Aim of the exercise ▸
Every line that includes the word "agent" needs to be copied from the listing.

Supplied records ▸
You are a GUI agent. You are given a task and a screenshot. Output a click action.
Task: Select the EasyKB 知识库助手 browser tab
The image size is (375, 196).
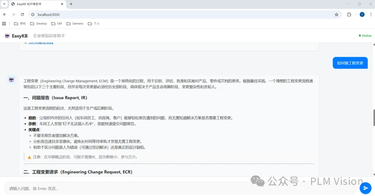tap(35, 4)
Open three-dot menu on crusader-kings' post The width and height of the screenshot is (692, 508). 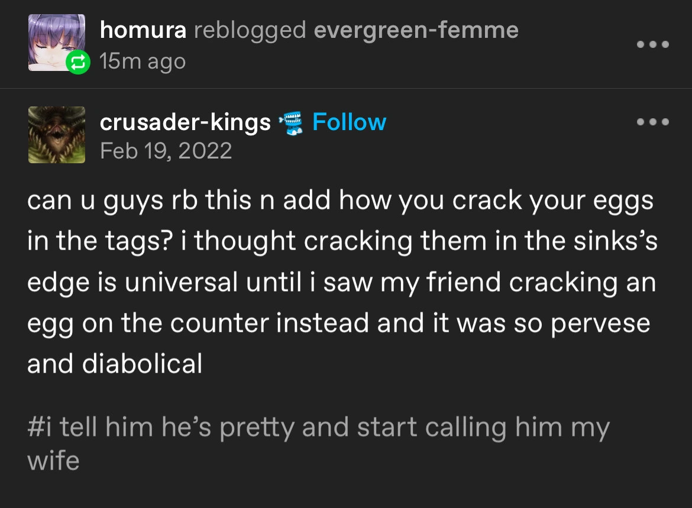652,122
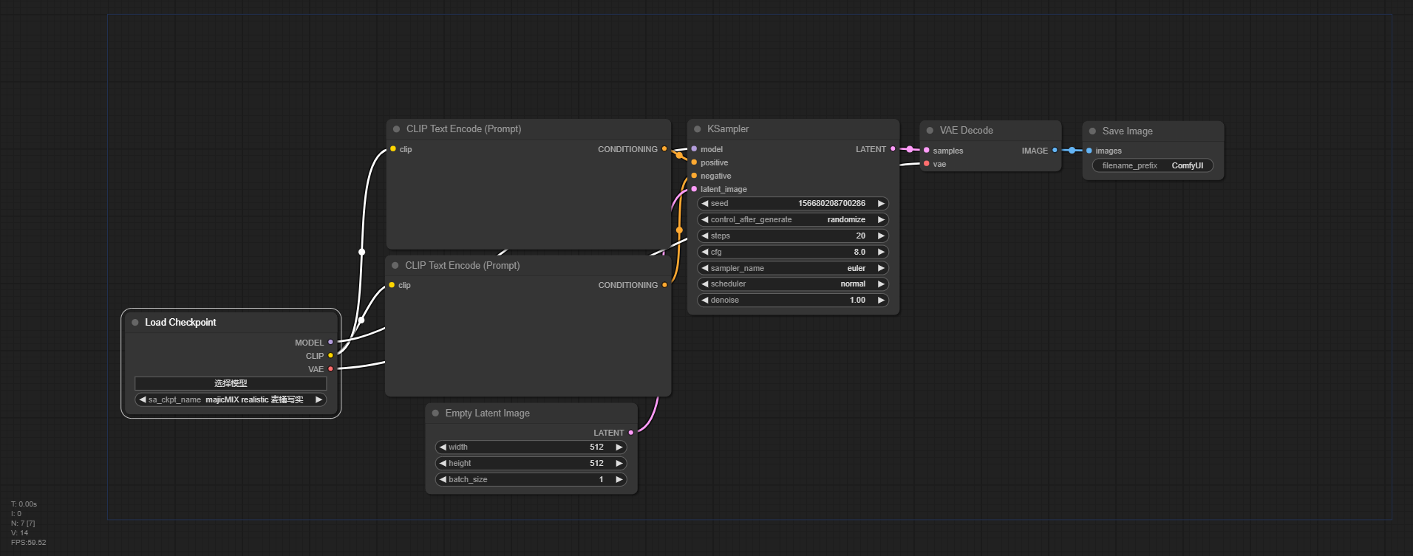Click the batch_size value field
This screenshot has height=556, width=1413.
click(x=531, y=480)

...

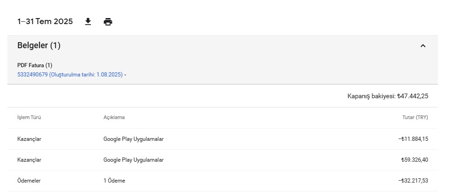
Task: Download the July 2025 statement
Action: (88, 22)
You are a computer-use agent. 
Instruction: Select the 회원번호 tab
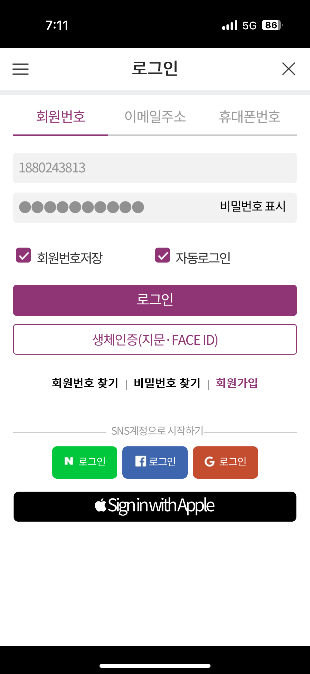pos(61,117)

Reply to the exercise ▸
You are a GUI agent. You are given a task and a screenshot. Output a click action.
You are a computer-use agent. 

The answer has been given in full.